The party is running “a campaign that will squeeze Tory and SNP seats down to the last drop and if successful push Labour far clear of 400 seats in Westminster”, he added.

During the five-week campaign, Labour has managed to hold on to its commanding 21-point lead over the Conservatives, putting it on track for a significant majority.

A former senior Labour official said that while the party “would not expect to win all [431 seats] . . . it shows huge confidence. We’re definitely in landslide territory.”

The data also provides one of the most comprehensive windows yet into exactly where Labour is funnelling its resources and the seats at the vanguard of the party’s ground offensive.

The party is sending people from across 13 separate seats to canvass in Plymouth Moorview in the south-west of England, including some from 83 miles away in Bridgwater.

Oxford’s Ansell said that given the difficult choices every party has to make as to where to send campaigners, “Labour is making sacrifices that suggest real confidence in an unprecedented majority”.

Labour is actively deploying activists in 265 seats: in 151 of these, the party is telling its supporters to stay and fight, while there are 114 seats where the party is bringing in muscle from further afield, sometimes calling in activists from miles away. 

There are 166 Labour-held seats where activists are being asked to go elsewhere, suggesting it is confident of holding on there. Labour has been turning off activists’ access to its canvassing system in several of these seats in an effort to push them further afield into target areas.

The party is devoting troops to almost every single seat where it needs to overcome a Tory margin between one and 28 percentage points.

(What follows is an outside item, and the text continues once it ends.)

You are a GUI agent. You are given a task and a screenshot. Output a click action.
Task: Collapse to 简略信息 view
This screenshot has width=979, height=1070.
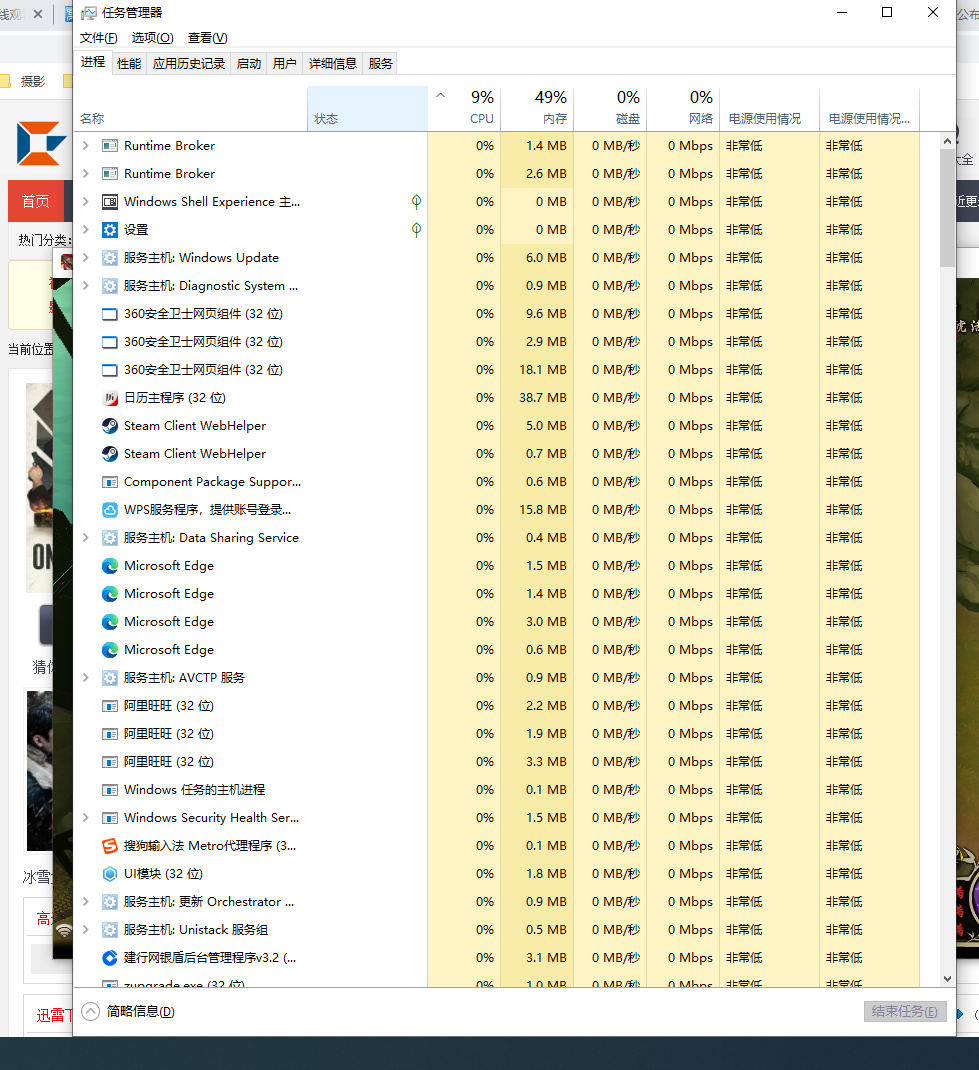128,1011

In itself, this would suggest at least a 62-seat majority for the party. 

Beyond that, the party has selected dozens of targets it believes it stands a good chance of winning in the range between 28 and 44 percentage point margins against the Tories.

The picture is harder to discern in Scotland, where the party is not asking activists to move — meaning it is notionally competing in every seat. 

Some of the most ambitious targets include Great Yarmouth — where the Tories won with a 41 per cent margin in 2019 — Chester South and Eddisbury, Redditch, North Warwickshire and Bedworth, and Cannock Chase and Tamworth.

The party is, however, declining to fight in many seats where it would face a battle with the Liberal Democrats, meaning that both parties are focusing fire on the Conservatives. 

The data also shows areas where Labour thinks the local support is below the national swing: it is sending activists from eight separate constituencies to Caerfyrddin in Wales where the Tories won by an 8 per cent margin in 2019. 

It is also telling activists in nominally extremely safe Labour seats, including Birmingham Ladywood, Bethnal Green and Stepney in London, and Bradford West, to stay put and campaign there in a sign of concern about a loss of support in areas with large Muslim populations.

The party is also keeping resources back to fight a Green threat in Bristol Central.

A Labour party spokesperson said: “We are working hard to deliver as many Labour MPs as possible in the general election and our campaigners are bringing our message of change to people across the country.”